My second summer there actually turned into 7 months, since I was taking a year off from school and saving up money to do some traveling. So I worked in the shop for a total of 10 months, and in those 10 months I learned more than I did in the first two years of college (and maybe all four). I was lucky to work with a few guys who wanted to put me to the test, teach me things, and give me challenging things to do. The job was more like an apprenticeship.

I know I learned more in the shop than I did in college, because I can tell you the things I learned in the shop. I learned how to drive a forklift, how to operate a bridge crane, how to manage steel stock, how to  read engineering drawings and mark hole layouts, how to weld, how to cut, how to punch, how to shear, and how to build things from scratch. What did I learn in Political Science 101 or Anthropology 102? I’m not sure I could name a single thing.

Defenders of higher education would argue that I was learning things in college without realizing it. I was absorbing great ideas in those classrooms, they might say, like an unwitting sponge. This claim is bogus. People know when they’re learning.

It’s not only in retrospect that I see the disparity in my college education and my work education. I saw it at the time, too. The main difference was that the things I learned in the shop had an actual purpose. People will pay money for well-fabricated steel. It adds value to the world. Learning how to make it, then, is probably worth doing.

What value did my time in classes add to the world? Most classes seemed not to have—and didn’t even purport to have—any purpose beyond the circular one of learning the material to pass the final to prove you learned the material. No wonder college students feel uninspired.

Well, learning to work with your hands is all well and good, college apologists might counter, but you also need to be learning larger concepts. Manual labor isn’t enough. Here again, the shop trumped college. There were many concepts to learn, if you were only so receptive. Like I said, I learned what it means to add value and create wealth. I also learned how things work. I learned that everything is part of a system, that everything we have is a product of human ingenuity. I also learned (significantly, considering the prevailing attitudes in universities) that business isn’t bad. Surely these concepts are more important than those taught in Introduction to Psychology.

Ah, but we need cultural enrichment, too. Few jobs can provide that. True, but college doesn’t provide much of it either. Throughout my time in school, I learned more about culture, history, science, and philosophy from the things I chose to read on my own than from what I was assigned in class. Most of what you read in college is either a creative work chosen according to someone else’s tastes or a textbook written by a committee of bored academics. Most students could do a better job of picking their own educational materials. And independent reading was a habit I continued during my time working with steel. I wasn’t missing anything.

University advocates might try to say—as a last resort—my dissatisfaction with school was my own fault. I wasn’t applying myself, or I wasn’t taking the right classes. This wasn’t the case. I really tried.
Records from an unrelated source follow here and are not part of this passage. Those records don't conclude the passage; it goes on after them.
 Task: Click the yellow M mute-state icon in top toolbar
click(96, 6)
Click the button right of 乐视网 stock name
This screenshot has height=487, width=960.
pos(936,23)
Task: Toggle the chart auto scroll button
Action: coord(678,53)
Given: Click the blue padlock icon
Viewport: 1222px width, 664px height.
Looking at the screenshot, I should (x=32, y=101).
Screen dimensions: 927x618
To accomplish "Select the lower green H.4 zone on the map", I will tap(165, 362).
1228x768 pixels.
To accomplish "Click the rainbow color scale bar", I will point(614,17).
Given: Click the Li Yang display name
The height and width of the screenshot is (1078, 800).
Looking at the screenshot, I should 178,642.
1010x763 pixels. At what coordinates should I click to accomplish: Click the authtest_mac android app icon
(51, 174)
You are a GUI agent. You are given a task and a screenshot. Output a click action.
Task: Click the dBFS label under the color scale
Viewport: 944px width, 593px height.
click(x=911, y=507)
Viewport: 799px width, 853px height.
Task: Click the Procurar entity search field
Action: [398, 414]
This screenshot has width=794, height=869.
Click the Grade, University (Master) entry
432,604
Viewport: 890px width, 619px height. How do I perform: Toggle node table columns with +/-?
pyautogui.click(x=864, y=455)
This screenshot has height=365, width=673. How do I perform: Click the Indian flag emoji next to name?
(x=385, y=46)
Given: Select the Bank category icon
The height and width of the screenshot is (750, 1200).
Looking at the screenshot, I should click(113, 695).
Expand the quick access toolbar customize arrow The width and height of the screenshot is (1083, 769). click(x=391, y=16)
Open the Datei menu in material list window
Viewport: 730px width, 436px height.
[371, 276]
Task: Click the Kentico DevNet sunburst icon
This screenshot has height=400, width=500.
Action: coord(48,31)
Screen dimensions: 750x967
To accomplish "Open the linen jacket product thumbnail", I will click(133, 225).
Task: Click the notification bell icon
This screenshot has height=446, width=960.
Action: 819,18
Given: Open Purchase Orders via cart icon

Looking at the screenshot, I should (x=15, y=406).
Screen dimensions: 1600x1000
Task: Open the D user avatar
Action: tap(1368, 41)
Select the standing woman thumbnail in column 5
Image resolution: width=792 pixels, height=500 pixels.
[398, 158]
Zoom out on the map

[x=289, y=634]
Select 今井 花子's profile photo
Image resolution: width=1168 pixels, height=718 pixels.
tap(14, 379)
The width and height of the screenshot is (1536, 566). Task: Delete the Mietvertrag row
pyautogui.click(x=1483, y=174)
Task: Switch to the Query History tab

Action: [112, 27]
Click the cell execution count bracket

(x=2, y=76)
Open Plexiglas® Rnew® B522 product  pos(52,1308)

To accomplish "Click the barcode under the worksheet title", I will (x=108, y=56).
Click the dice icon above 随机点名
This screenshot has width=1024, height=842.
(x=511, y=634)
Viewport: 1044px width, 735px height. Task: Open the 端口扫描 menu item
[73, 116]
After my year off, I came back to school (with considerable reluctance) and enrolled in the engineering program. I had learned in the shop how much I enjoyed working with machines, so engineering seemed like a natural fit. What a sad disappointment that was. In my job, I had been designing and building equipment for use around the shop, and I had been processing thousands of pounds of steel a day for multimillion-dollar grain systems. In my Introduction to Design class, I was building a mousetrap car and racing it down the hall with a bunch of 18 year olds. I left the engineering program after one quarter.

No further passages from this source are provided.